● **PROBLEM TO SOLVE**
Could the records be returned exactly, with the pictures left out?

Stored data entries
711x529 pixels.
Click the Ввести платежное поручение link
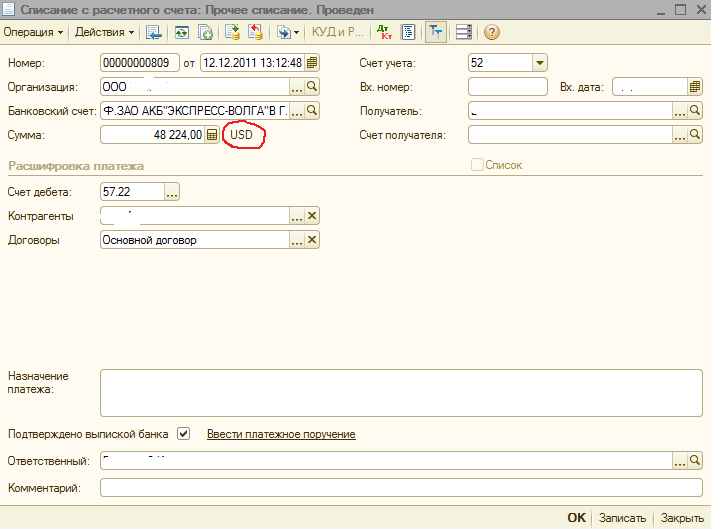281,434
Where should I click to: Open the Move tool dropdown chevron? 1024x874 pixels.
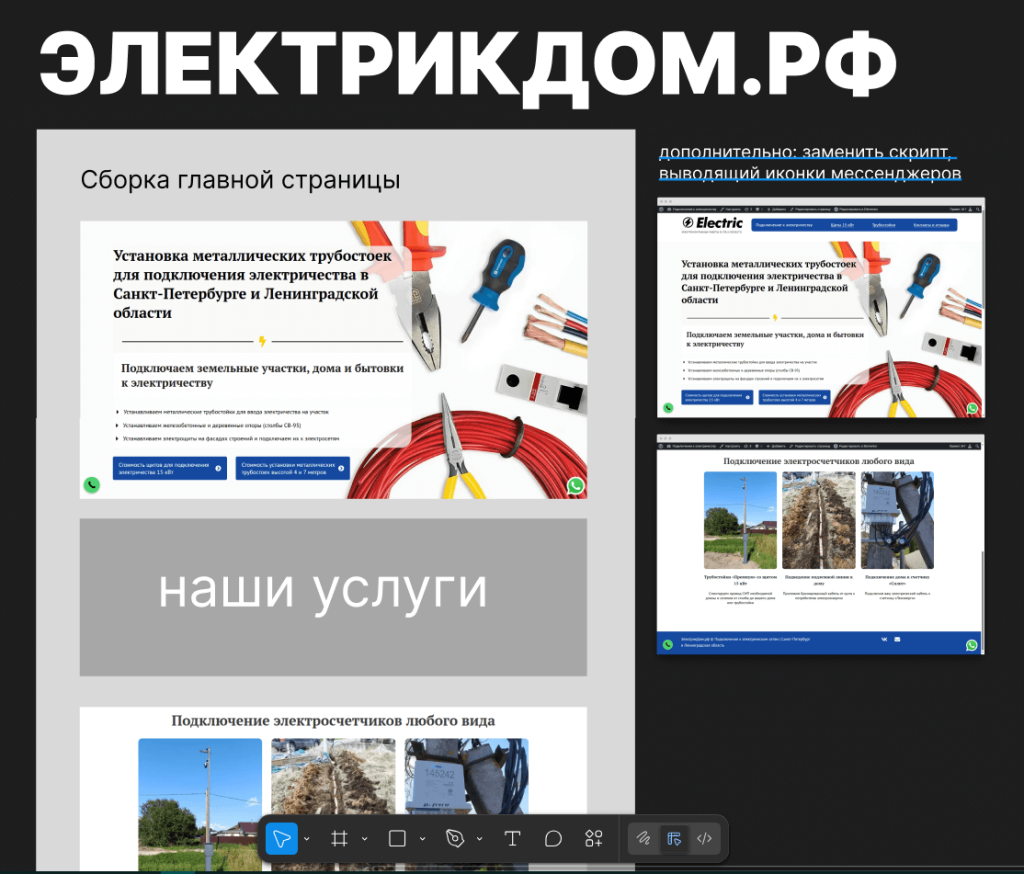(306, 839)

● **REPLY TO THE TASK**
711x529 pixels.
Click the Ввести платежное поручение link
281,434
Where should I click to: Open the Move tool dropdown chevron? 1024x874 pixels.
(306, 839)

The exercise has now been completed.